▸ **Given text**
★ ★ ★ ★
Or include it in a values file passed to `helm upgrade -f values.yaml`.

## Manual Instance Configuration

<Warning>

It is **highly recommended** to rely on Dynamic GPU Discovery (and therefore the NVIDIA GPU Operator), as manual instance configuration is error-prone.

This type of configuration is only necessary when the cluster cloud provider does not support the NVIDIA GPU Operator.
</Warning>

Manual instance configuration allows you to disable Dynamic GPU Discovery and instead provide a static list of instance types that NVCA will register with the NVCF control plane. This is useful when:

- You have a known, fixed set of GPU configurations
- Dynamic GPU discovery isn't working correctly for your environment
- You want to control exactly which instance types are available

By default, NVCA uses Dynamic GPU Discovery to automatically detect GPUs on cluster nodes and register appropriate instance types. When this is disabled, NVCA instead reads a static GPU configuration from a ConfigMap.
★ ★ ★ ★
▸ **Information shown**

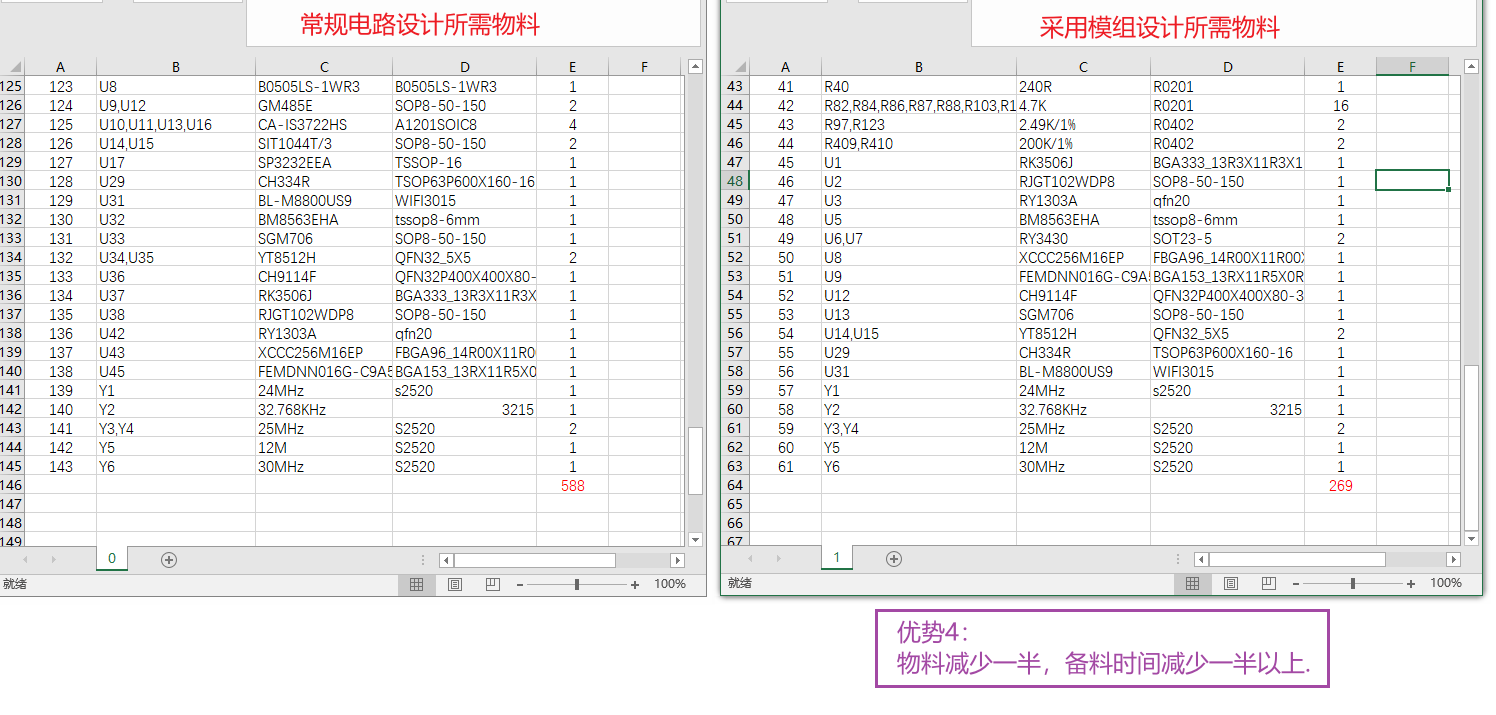Click the down arrow of left vertical scrollbar
The width and height of the screenshot is (1496, 715).
tap(696, 539)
★ ★ ★ ★
▸ **Exercise directions**
Reproduce the text on manual instance configuration in full, word for word. The listing is not required for anything here.

▸ **Solution to this problem**
Or include it in a values file passed to `helm upgrade -f values.yaml`.

## Manual Instance Configuration

<Warning>

It is **highly recommended** to rely on Dynamic GPU Discovery (and therefore the NVIDIA GPU Operator), as manual instance configuration is error-prone.

This type of configuration is only necessary when the cluster cloud provider does not support the NVIDIA GPU Operator.
</Warning>

Manual instance configuration allows you to disable Dynamic GPU Discovery and instead provide a static list of instance types that NVCA will register with the NVCF control plane. This is useful when:

- You have a known, fixed set of GPU configurations
- Dynamic GPU discovery isn't working correctly for your environment
- You want to control exactly which instance types are available

By default, NVCA uses Dynamic GPU Discovery to automatically detect GPUs on cluster nodes and register appropriate instance types. When this is disabled, NVCA instead reads a static GPU configuration from a ConfigMap.